Ocular Inflammatory Disorders in Autoimmune Lymphoproliferative Syndrome (ALPS).


Ucar D. , Kim J. S. , Bishop R. J. , Nussenblatt R. B. , Rao V. K. , Sen H. N.

Ocular immunology and inflammation, vol.25, no.5, pp.703-709, 2017 (Journal Indexed in SCI Expanded) identifier identifier identifier

  • Publication Type: Article / Article
  • Volume: 25 Issue: 5
  • Publication Date: 2017
  • Doi Number: 10.1080/09273948.2016.1175637
  • Title of Journal : Ocular immunology and inflammation
  • Page Numbers: pp.703-709

Abstract

Purpose: To describe inflammatory ocular findings in patients with autoimmune lymphoproliferative syndrome (ALPS).Methods: A retrospective review of medical records for ALPS patients seen at the National Eye Institute between 2003 and 2013.Results: A total of 29 ALPS patients previously referred for ocular or visual symptoms or with a history of prolonged corticosteroid use, were identified.

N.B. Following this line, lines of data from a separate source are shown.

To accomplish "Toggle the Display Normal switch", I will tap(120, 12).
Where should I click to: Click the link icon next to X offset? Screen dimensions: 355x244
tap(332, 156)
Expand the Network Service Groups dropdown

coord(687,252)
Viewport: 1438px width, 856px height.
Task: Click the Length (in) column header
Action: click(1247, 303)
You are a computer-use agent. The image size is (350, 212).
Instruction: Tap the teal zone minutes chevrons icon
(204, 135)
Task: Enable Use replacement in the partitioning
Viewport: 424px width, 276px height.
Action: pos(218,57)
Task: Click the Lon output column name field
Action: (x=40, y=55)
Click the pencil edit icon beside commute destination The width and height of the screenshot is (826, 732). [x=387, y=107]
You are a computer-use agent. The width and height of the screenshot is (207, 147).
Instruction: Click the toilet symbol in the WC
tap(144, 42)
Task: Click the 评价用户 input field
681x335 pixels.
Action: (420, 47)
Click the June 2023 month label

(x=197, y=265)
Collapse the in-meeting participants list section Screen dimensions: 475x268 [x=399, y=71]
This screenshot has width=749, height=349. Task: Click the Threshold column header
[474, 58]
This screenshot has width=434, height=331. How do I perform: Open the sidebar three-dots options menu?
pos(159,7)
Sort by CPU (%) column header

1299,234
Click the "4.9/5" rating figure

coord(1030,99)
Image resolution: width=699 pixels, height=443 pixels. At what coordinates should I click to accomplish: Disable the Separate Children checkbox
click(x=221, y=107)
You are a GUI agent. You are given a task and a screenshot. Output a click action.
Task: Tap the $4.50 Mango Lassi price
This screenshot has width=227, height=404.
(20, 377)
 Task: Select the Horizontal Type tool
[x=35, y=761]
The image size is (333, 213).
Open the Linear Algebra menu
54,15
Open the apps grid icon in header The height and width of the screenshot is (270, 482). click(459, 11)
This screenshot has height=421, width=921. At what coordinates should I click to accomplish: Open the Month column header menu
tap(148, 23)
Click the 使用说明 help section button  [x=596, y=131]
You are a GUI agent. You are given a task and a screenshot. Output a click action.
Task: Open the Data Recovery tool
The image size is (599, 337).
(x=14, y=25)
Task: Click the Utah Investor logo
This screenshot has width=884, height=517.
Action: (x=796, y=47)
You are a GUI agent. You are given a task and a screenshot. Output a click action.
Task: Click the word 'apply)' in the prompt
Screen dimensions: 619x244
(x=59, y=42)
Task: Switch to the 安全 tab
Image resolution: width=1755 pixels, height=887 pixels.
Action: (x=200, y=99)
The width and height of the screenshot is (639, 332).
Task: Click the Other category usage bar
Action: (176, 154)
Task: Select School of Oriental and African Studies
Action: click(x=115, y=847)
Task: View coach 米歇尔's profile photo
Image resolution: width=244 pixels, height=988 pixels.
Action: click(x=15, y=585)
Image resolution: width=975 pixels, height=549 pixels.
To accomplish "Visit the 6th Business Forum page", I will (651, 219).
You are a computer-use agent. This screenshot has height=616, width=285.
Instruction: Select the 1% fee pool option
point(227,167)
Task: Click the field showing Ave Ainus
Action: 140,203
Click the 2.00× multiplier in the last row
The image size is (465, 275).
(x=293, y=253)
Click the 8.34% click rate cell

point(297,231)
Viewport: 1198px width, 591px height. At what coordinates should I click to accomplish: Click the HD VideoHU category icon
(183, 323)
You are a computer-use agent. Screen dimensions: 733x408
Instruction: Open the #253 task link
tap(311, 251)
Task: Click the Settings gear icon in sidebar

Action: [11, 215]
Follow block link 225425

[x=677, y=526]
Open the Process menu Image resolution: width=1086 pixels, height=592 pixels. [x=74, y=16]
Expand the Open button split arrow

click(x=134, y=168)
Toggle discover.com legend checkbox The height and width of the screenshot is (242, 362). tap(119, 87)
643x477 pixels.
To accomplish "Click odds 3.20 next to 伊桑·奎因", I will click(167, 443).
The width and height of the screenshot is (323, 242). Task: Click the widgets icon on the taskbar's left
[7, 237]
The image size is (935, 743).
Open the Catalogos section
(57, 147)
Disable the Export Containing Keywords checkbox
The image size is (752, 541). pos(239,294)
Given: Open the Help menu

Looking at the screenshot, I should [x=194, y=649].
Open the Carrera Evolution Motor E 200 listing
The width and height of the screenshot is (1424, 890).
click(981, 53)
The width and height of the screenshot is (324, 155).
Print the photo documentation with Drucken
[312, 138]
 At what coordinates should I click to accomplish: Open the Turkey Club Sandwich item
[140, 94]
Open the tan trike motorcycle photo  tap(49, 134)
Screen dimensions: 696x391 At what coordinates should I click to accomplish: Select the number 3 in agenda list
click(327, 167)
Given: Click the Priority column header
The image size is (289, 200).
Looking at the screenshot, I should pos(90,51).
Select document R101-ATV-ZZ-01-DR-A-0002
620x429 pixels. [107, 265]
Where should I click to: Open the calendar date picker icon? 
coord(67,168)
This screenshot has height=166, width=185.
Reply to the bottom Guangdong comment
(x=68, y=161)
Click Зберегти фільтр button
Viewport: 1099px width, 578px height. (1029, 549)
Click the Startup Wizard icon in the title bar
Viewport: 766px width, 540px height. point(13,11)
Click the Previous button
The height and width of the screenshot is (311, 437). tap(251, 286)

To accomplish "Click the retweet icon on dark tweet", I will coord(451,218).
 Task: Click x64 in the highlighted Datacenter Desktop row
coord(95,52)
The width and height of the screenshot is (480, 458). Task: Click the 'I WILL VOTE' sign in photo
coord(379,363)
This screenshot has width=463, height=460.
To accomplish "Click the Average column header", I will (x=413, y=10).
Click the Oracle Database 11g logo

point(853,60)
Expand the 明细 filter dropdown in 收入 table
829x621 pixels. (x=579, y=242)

Mean age was 20 years (range: 4-66 years). The majority were male (n = 21, 72.4%) and Caucasian (n = 24, 82.8%). Ten (34.5%) had abnormal ocular findings, the most common of which was an ocular inflammatory disorder (n = 4, 13.8%). Uveitis was seen in two patients with ALPS-FAS and one with ALPS-U, all of whom required long-term systemic immunosuppression. One patient with ALPS-FAS had a history of optic neuritis.Conclusions: ALPS can have intraocular inflammatory manifestations that require routine follow-up to ensure appropriate and timely treatment of intraocular disease. Long-term immunosuppression may be needed for patients with ALPS-associated uveitis.